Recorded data
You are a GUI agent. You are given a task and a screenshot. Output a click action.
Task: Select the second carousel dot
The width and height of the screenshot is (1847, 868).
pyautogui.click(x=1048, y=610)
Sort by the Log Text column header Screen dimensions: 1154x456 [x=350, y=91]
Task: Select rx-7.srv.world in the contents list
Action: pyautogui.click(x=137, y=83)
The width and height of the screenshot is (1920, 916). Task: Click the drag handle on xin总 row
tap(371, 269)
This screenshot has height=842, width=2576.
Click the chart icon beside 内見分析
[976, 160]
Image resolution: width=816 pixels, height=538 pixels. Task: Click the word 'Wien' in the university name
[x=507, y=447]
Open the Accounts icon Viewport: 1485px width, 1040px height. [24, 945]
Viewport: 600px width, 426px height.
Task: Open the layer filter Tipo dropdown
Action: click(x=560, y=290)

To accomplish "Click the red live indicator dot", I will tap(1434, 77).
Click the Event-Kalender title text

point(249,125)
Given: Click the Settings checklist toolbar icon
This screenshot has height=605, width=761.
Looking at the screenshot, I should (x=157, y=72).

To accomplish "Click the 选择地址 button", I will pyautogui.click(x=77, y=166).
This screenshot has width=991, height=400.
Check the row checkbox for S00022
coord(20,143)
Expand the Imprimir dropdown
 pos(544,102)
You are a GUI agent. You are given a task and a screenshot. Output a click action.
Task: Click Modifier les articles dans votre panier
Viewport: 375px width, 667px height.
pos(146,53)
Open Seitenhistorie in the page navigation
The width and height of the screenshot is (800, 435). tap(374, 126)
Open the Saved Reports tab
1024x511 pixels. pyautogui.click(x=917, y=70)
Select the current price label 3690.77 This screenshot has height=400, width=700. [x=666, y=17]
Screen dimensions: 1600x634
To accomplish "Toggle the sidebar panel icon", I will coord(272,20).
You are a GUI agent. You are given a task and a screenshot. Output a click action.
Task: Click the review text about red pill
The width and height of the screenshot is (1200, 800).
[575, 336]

■ REQUIRED WORK ■
Return, word for word, every line from the line with "Screen dimensions: 1600x634" to the final line of the data.

■ ANSWER TO THE EXERCISE ■
Screen dimensions: 1600x634
To accomplish "Toggle the sidebar panel icon", I will coord(272,20).
You are a GUI agent. You are given a task and a screenshot. Output a click action.
Task: Click the review text about red pill
The width and height of the screenshot is (1200, 800).
[575, 336]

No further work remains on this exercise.